At that moment, it made sense to me to explain the situation reasonably and shut down the comments, providing my email address as an alternative venue for expressing feedback about the piece. It was not a perfect solution for Jaron, nor for readers, but it seemed the best that could be done.
This afternoon, I found myself on the hot seat with a variety of people that I know and respect for that decision. Three early queries came from NYU journalism prof Jay Rosen and Patrick LaForge of the New York Times. Not exactly the people you want to end up on the other side of a Twitter debate about online communities with.
"If you read the Jaron Lanier essay in The Atlantic, what do you suppose http://bit.ly/iaUIed is all about?" Rosen asked. His link went to my explanation for closing comments. LaForge followed up, saying, "Odd how Atlantic has shut down comments responding to this WikiLeaks/Anonymous piece." Soon, Kathy Gill, who teaches digital journalism at the University of Washington, had joined the discussion, as had Mathew Ingram of GigaOm, who noted that "it's good to have other avenues *in addition to* comments, not necessarily instead of."

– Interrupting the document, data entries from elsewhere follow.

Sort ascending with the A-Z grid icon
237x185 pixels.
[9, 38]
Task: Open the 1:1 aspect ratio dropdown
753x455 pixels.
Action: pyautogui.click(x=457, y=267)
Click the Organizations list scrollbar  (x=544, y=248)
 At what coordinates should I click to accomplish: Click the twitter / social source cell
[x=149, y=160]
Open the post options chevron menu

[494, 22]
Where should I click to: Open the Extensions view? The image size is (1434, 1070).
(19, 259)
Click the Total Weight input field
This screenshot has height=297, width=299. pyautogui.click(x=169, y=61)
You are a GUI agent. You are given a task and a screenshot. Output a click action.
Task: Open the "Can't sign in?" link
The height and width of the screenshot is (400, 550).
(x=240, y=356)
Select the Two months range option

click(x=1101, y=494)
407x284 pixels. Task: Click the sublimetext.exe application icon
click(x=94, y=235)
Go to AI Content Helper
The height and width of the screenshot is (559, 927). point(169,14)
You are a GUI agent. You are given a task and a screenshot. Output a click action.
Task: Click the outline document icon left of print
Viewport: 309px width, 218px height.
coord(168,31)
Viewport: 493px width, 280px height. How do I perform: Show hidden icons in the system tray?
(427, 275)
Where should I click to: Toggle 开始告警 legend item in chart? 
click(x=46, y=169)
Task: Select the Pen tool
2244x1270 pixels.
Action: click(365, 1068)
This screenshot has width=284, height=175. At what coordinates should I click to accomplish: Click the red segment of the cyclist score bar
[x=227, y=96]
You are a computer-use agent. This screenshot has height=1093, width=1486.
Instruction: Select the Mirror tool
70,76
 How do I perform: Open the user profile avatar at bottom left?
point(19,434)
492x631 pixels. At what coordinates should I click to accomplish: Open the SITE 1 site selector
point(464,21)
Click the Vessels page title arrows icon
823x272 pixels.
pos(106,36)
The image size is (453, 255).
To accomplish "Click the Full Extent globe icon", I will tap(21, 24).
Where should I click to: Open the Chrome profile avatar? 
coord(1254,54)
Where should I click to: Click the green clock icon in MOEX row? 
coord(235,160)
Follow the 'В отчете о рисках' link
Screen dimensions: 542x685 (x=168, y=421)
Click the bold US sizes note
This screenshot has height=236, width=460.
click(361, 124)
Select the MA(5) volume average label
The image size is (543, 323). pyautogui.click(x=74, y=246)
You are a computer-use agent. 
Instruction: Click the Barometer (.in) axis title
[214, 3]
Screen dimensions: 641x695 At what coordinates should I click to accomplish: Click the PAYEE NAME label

When I explained the situation as I have in this post, Gill and Rosen were not exactly satisfied. (Really, most probably were not.) Rosen made the very fair criticism that Jaron hadn't linked to or quoted the nerd supremacists he opposed. As his editor on the piece, that criticism falls to me. He's right. There should have been a lot more links in the post. (Some other time I will attempt to describe how editing relationships are also growing harder to manage these days.)
Gill remained concerned about the lack of comments specifically. "Email does not create good *public* discourse; you describe letters to the editor model," she wrote. Corinne Marasco joined the conversation around this point, too. "If Lanier didn't want comments then why is he writing online?" she asked. She also pondered The Atlantic's heterogeneous approach to commenting.
As I responded (and parried and dodged), I realized that the experiment of turning off comments had gone, as I told Gill, "quite badly." I think the honest mistake of accidentally not turning off comments and then having to do it after a few hours compounded the problem, but was not fundamental to this situation.
The truth is that The Atlantic Technology Channel's strongest supporters and readers have come to expect that their community allows commenting. And if we were going to turn off comments for any reason, A) it better be a damn good reason and B) we better clearly indicate other ways of interacting both with each other, the editors, and the author. I wasn't clear enough about what was going on at the outset nor when I actually shut off comments after a few hours.
I don't want to rule out ever turning off comments again, but I do know that we'd execute very differently. Oddly, I'm heartened that we've developed enough of a reputation as an open and good place to talk about technology that the inability to interact on the site is perceived as an "epic fail," as one reader told me. We are a community now; certain rules have emerged.
And here's the other lesson I learned, which may be more generalizable. I'm an experimenter and so are many of the staffers here at The Atlantic. We've been tremendously lucky that most of the things we've tried have worked. But you don't always experiment for the good times. You need to have things not work sometimes. There's nothing like a (very) public learning experience to focus the mind on the things that matter for your site.
Oh, and expect those responses to Lanier's piece up soon. I promise comments will be open.